The Produser in the Intimate Public of Australian Young Adult Literature Publishing

Produsage and Electronic Word of Mouth

The emergence of social networking sites with inbuilt participatory functionality has conflated consumer and producer roles in media engagement, creating the user who also produces content, the ‘produser’ (Bruns 2008). ‘Produsage’ refers to the active interaction with and contribution of creative product to online platforms by non-professionals who would otherwise be considered consumers (Hinton & Hjorth, 2013, p. 61). The ease of digital self-publication through online platforms enables new routes of content production that bypass selection and dissemination by traditional gatekeepers such as publishers, galleries and museums. This article will examine the interplay between produsers within the locational intimate public of Young Adult enthusiasts based in Australia and established, financed publishers.

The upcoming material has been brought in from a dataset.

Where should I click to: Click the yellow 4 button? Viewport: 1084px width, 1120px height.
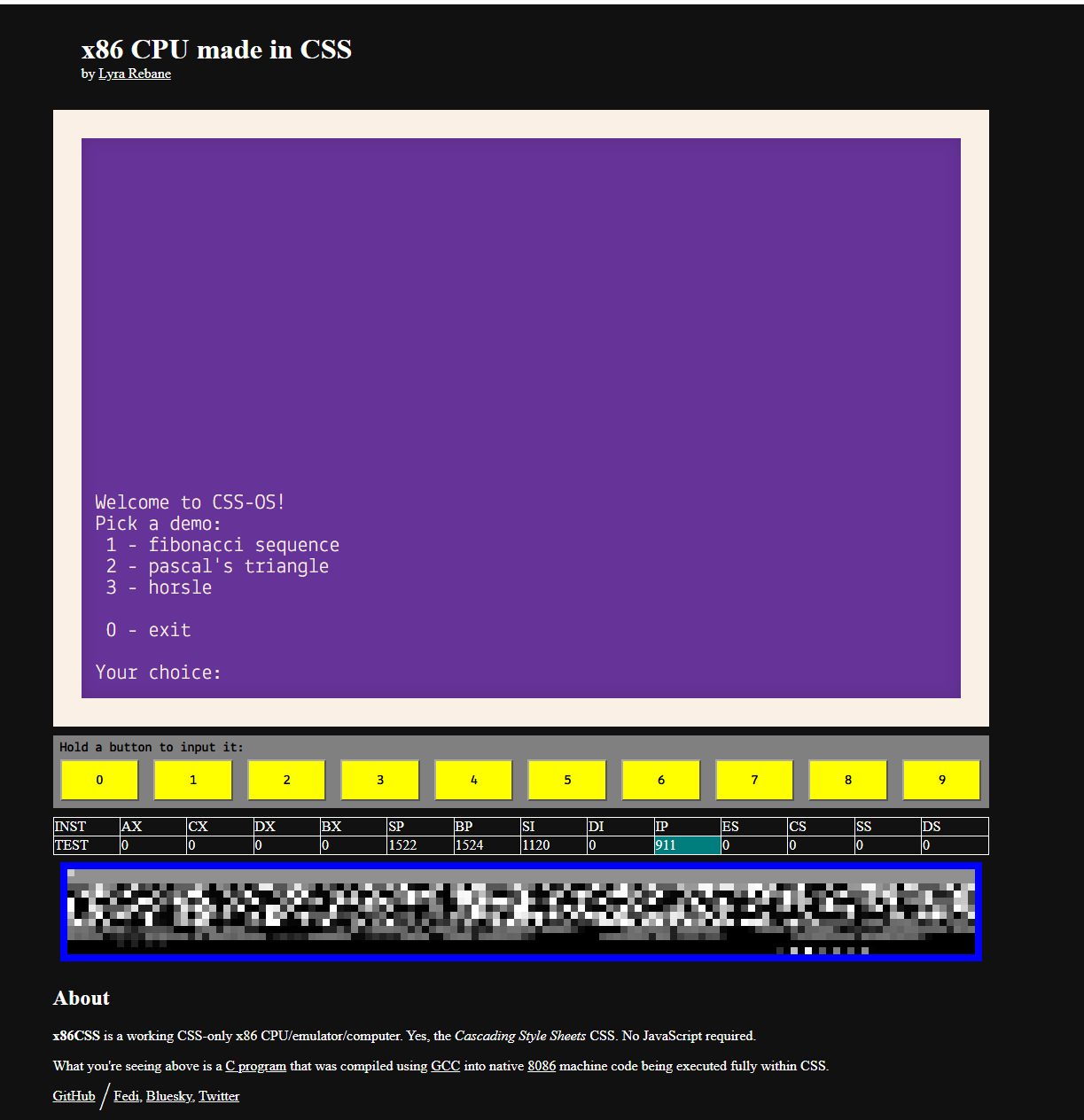tap(473, 780)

The phenomenon of blogging demonstrates this shift to the production of content ‘created outside of professional routines and platforms’ by amateur produsers (OECD, 2007, p. 8). Fashion, food and interior design blogs exemplify how the capacity to publish displays of consumption and taste online can allow an ordinary consumer to build an audience,

that historically was only available to institutionally located professionals… by means of publicly consuming: choosing, evaluating, and engaging with clothing (in our focal example) and posting accounts of this consumption that garner a large audience of strangers. (McQuarrie, Miller and Phillips, 2012, p. 1)

McQuarrie et. al. (2012) call this potential ‘the megaphone effect’ (p. 1). The megaphone effect allows produsers to generate what Kietzmann and Canhoto call ‘electronic word of mouth’ amongst peers within a subculture operating online (2013). Positive electronic word of mouth can result in free outsourced publicity, amplify brand recognition and increase sales for consumer brands and products featured on consumption-based blogs (Kietzmann and Canhoto, 2013, p. 1). Conversely, negative electronic word of mouth communicated through social media can have significant financial costs; for example, the 2009 Sons of Maxwell trilogy of protest songs ‘United Breaks Guitars’ by country singer David Carroll, whose guitar had been broken on a United Airlines flight the previous year, amassed 2.3 million views within twelve days and resulted in a public relations embarrassment that cost the airline an estimated $180 million (Sons of Maxwell, 2009; Kietzmann and Canhoto, 2001, p. 1; Ayers, 2009).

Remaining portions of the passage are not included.